Black Engine
Ku Klux Klowns - CD
Wallace records 2007

Voilà un groupe composé de membres au pedigree impeccable puisque Black Engine est la réunion de Zu et d'Eraldo Bernocchi -allez, un effort quoi : c'est l'un des rares types à avoir réussi à collaborer avec Mick Harris sans se brouiller définitivement avec lui- et puisque, lors de rares concert donnés cet été, l'ancien batteur de Napalm Death et démiurge de Scorn a même rejoint Black Engine sur scène, deux batteurs de la trempe d'Harris et de Battaglia en même temps cela devait être pour le moins impressionnant. Ok, je me calme : Mick Harris ne joue pas sur le disque.

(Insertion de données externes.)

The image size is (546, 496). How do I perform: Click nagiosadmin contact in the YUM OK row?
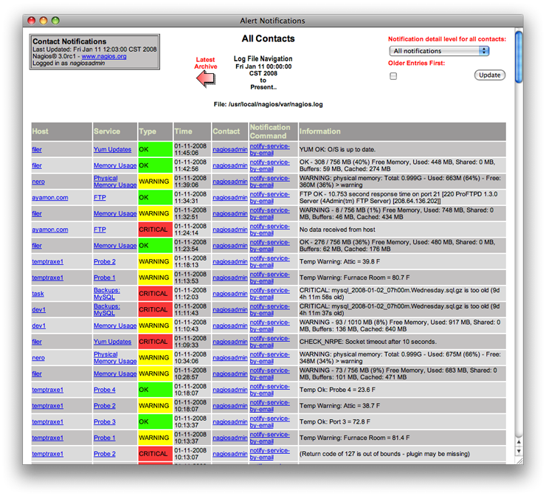tap(230, 150)
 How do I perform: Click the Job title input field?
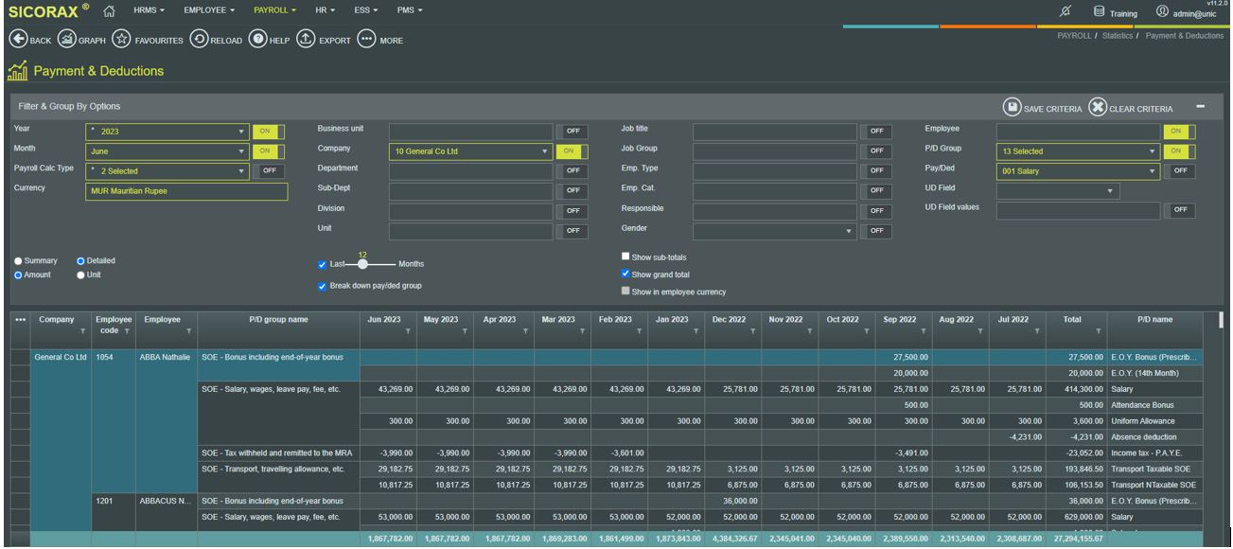tap(775, 132)
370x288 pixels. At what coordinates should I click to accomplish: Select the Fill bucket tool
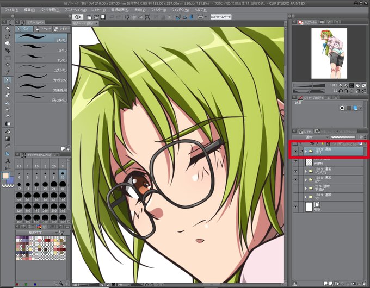pyautogui.click(x=8, y=132)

Ku Klux Klowns est le premier album du groupe, chez Wallace comme il se doit et comme Igneo, très bon album de Zu, justement. Pourtant les comparaisons peuvent s'arrêter là car la musique de Black Engine est autrement plus compacte que celle du trio. Cela sent moins la freeture aussi. Je ne dis pas qu'il n'y a aucun de ces plans où tout par en vrille sans crier gare mais il n'y a pas que ça. Le point commun est assurément l'importance de la rythmique : dans Zu elle passe son temps à se saborder elle-même avant de se rattraper de justesse, chez Black Engine elle sait faire la même chose mais elle sait aussi tourner au monolithique et au massif. Lorsque la basse martèle ses lignes lourdes mais imparables et que la batterie dévie avec ses coups francs, offrant un écrin inflexible aux égrainages du saxophone baryton ou aux nappes distillées par la guitare, on n'est pas loin de la perfection en matière de désordre et de chaos. Car -mis à part Monno- il y a fort longtemps que je n'avais pas écouté un groupe capable d'être aussi lourd et malsain sans donner dans le doom répétitif et/ou maladif. Puis de partir dans quelque cavalcade particulièrement débridée et d'atterrir en roue libre dans la boue.
Il y a un corps ligoté et empaqueté sur la pochette de ce CD : la musique de Black Engine est un peu pareille, oppressante, pesante, étouffante. Mais elle est aussi inventive (quelques zigouigouis et traficotages électroniques dus au sieur Bernocchi par exemple) sans être démonstrative. Elle est d'une noirceur et d'un pessimisme sans virer à la névrose complaisante. Elle peut donner l'impression d'être improvisée sans faire dans le remplissage. Elle n'est jamais facile sans être élitiste. Elle fait parfois peur. Et franchement, tout ça, ça fait vraiment du bien.